Problem description
State how many lines in the rows below contain the word "Pick", counting only matches with the same capitalization. Reply with the number alone.

Provided entries
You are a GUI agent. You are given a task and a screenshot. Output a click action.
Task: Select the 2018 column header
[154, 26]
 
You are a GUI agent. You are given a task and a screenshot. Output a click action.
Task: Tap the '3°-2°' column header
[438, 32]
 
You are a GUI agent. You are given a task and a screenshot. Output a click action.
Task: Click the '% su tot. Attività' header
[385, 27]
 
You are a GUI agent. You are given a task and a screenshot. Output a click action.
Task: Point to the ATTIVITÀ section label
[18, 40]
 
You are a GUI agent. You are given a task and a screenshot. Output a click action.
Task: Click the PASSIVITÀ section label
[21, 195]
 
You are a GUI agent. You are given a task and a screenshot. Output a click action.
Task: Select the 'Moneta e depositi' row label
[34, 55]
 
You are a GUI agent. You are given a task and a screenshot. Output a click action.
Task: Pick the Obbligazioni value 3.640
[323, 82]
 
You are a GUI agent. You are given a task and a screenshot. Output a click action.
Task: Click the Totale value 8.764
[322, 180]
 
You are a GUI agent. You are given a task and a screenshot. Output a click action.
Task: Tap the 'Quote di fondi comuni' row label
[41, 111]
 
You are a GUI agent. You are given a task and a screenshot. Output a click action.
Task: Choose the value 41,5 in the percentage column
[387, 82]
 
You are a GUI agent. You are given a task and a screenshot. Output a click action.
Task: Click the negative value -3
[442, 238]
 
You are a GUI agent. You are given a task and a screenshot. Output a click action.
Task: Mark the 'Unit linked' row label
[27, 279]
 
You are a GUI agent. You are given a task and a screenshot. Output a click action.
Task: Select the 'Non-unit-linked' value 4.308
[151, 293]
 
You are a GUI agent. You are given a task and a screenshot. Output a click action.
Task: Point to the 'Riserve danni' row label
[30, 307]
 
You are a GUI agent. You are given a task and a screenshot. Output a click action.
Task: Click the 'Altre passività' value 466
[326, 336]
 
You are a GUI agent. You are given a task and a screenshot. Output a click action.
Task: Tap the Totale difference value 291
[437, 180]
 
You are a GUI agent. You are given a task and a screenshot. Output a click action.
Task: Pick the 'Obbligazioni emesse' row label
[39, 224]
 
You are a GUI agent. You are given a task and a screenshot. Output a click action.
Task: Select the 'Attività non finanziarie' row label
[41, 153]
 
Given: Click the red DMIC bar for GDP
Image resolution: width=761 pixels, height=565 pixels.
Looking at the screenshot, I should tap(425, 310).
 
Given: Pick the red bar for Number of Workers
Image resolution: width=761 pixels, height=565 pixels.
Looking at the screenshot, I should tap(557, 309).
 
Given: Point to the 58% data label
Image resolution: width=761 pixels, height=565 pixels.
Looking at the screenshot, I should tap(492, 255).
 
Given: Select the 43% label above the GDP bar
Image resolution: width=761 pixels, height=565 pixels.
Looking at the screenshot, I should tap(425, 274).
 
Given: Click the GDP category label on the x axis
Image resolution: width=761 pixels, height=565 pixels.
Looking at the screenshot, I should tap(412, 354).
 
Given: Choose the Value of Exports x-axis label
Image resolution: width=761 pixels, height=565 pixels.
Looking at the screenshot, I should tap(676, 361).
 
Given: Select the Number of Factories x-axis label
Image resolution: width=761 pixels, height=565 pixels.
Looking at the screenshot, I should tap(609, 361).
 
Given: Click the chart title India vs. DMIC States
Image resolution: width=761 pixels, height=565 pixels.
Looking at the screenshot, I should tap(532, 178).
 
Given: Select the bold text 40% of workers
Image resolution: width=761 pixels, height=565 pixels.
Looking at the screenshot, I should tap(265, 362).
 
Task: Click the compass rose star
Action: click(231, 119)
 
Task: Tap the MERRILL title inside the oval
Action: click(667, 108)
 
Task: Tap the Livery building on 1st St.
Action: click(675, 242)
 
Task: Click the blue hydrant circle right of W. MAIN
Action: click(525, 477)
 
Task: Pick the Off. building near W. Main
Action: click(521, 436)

Response to the exercise
4